Mittwoch, 10. Dezember 2008

Presseerklärung der Grünen Alternative Freiburg: Stadt entlässt ARGE Chefs - GAF fordert mehr Transparenz

Ein anderer Umgang mit dem Gemeinderat sollte möglich sein Überrascht hat die Grüne Alternative Freiburg zur Kenntnis genommen, dass Stadt und Arbeitsagentur beschlossen haben, die Verträge mit den bisherigen Geschäftsführern Mattusch und Kaiser nicht zu verlängern.

In der Sitzung vom 9. Dezember hatte der Gemeinderat den Tagesordnungspunkt „Vierter Erfahrungsbericht zur Umsetzung des SGB II in der ARGE Freiburg“ behandelt. Während dieser Sitzung wurde die geäußerte Kritik an der ARGE abgewiesen.

„Es ist wirklich erstaunlich, dass wir den Tag zuvor in der Gemeinderatssitzung die Situation der
ARGE diskutieren können und dann wenige Stunden danach so eine bedeutende Nachricht aus der Presse erfahren müssen“, bemerkt Stein.
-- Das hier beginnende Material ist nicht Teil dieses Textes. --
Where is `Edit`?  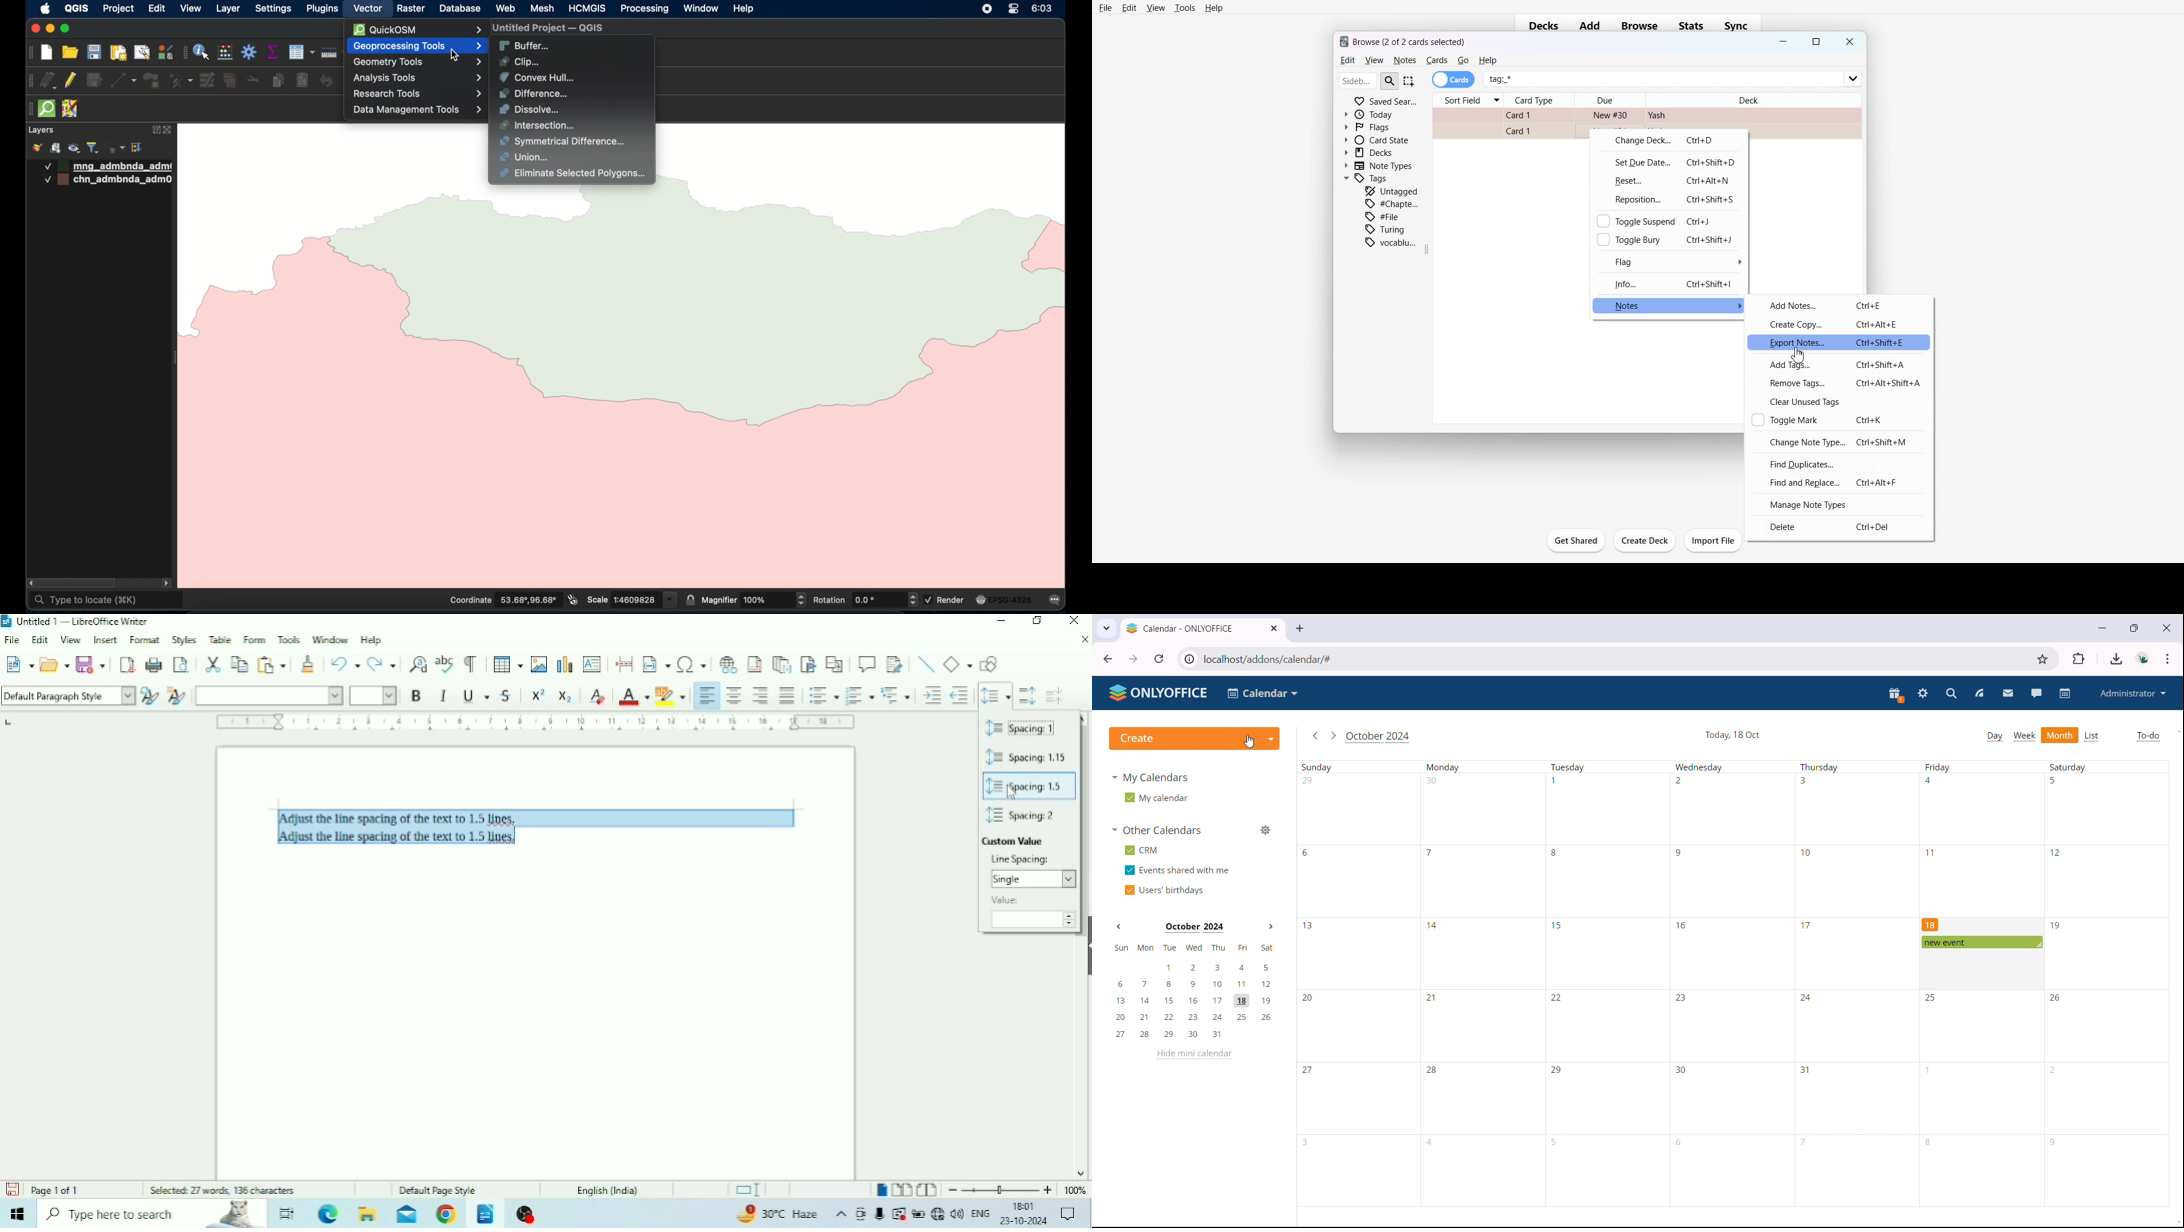
Edit is located at coordinates (1346, 60).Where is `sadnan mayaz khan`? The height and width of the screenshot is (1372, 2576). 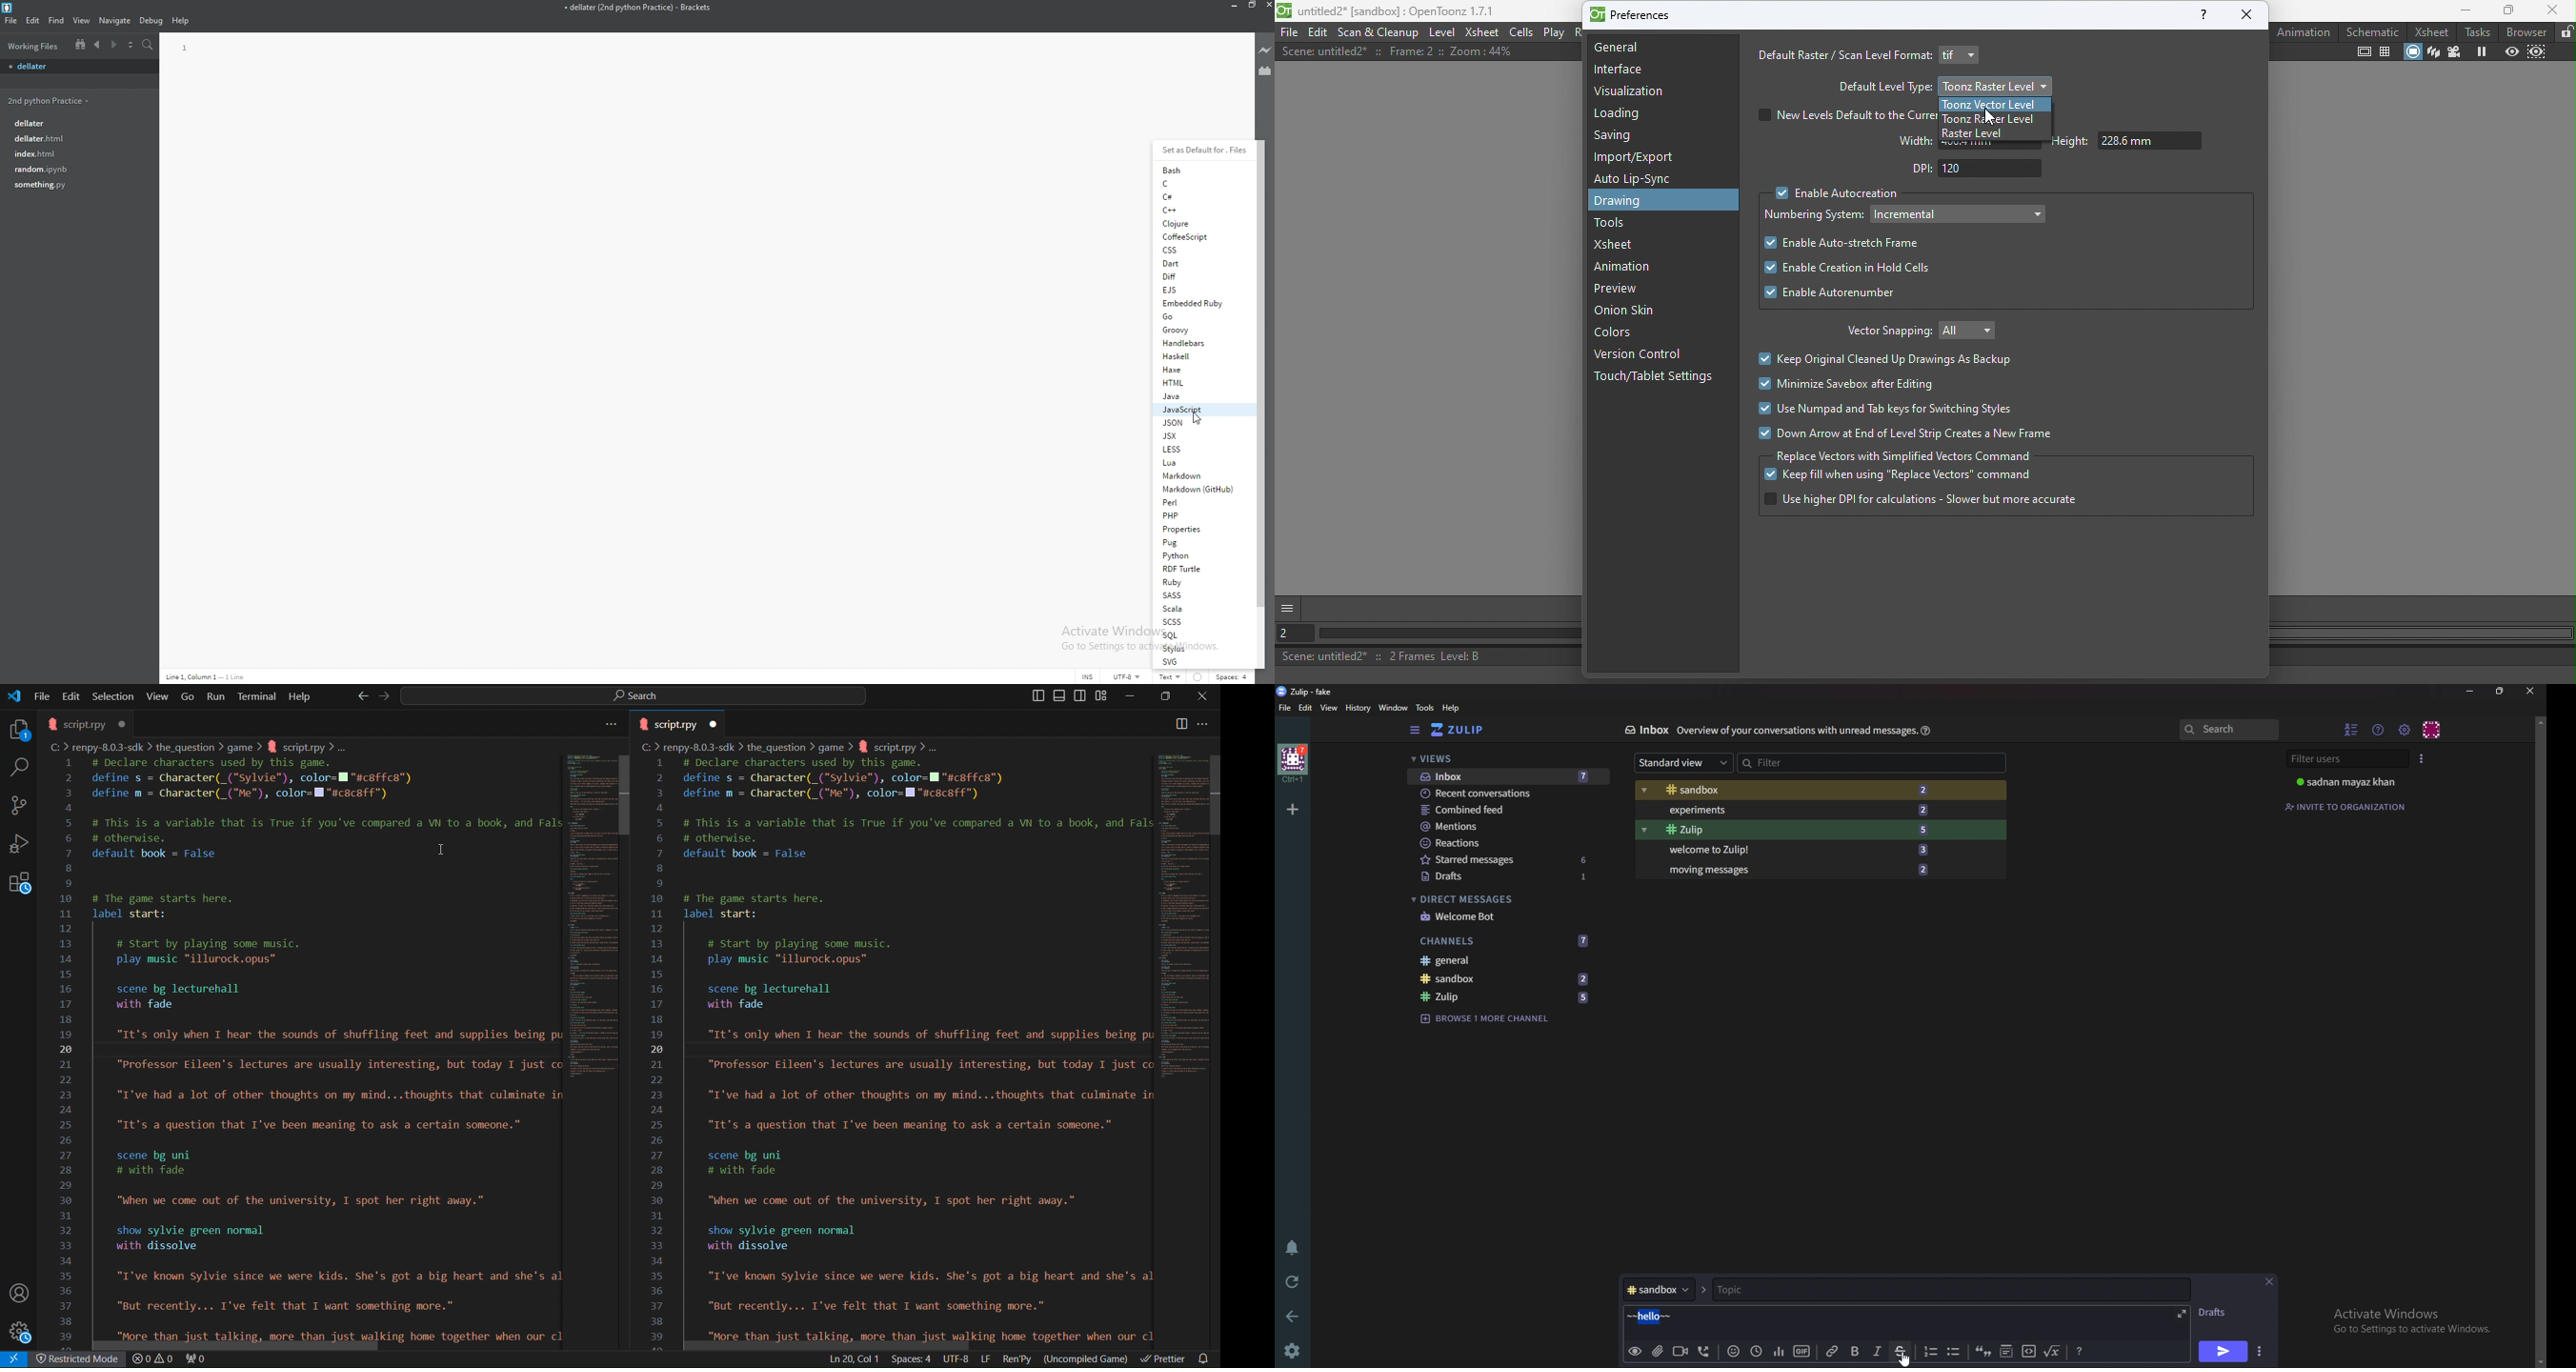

Gestern, während der Diskussion im Gemeinderat, hat sich sowohl die Verwaltungsspitze als auch der Sozialbürgermeister hinter die beiden Geschäftsführer gestellt. Zu keiner Zeit hat die
Verwaltung die Absicht auf Nicht-Verlängerung der Verträge der beiden Geschäftsführer dem
Gemeinderat vermittelt.

Während der Sitzung war das Hauptthema die politische Steuerung der ARGE. Die ARGE ist eine wichtige Einrichtung des Staates und ein Kernstück des Sozialsystems und liegt zu 50% in der Verantwortung der Kommune. Der Gemeinderat hat unmissverständlich seinen Wunsch
ausgesprochen, mehr an den Abläufen der ARGE beteiligt zu werden. Oberbürgermeister Salomon hat allerdings ebenso unmissverständlich darauf bestanden, dass der Gemeinderat in diesem Bereich keine Kompetenzen habe. „ Das letztes Mal, dass ich in der Gemeindeordnung nachgeschaut habe, war der Gemeinderat immer noch das Hauptorgan der Gemeinde und sollte bei so wichtigen Entscheidungen über die Absichten der Verwaltung informiert werden“, betont McCabe. Weiterhin haben die beiden GemeinderätInnen der GAF die Wichtigkeit von Transparenz und Information in einer demokratischen Gesellschaft betont. „Wir fordern nach wie vor mehr Transparenz seitens der Verwaltung sowie von allen städtischen Einrichtungen. Diese sind dazu da, unser aller Wohl zu gewährleisten. Dementsprechend sollten die VertreterInnen der BürgerInnen über wichtige Vorgänge informiert werden und Gehör finden“.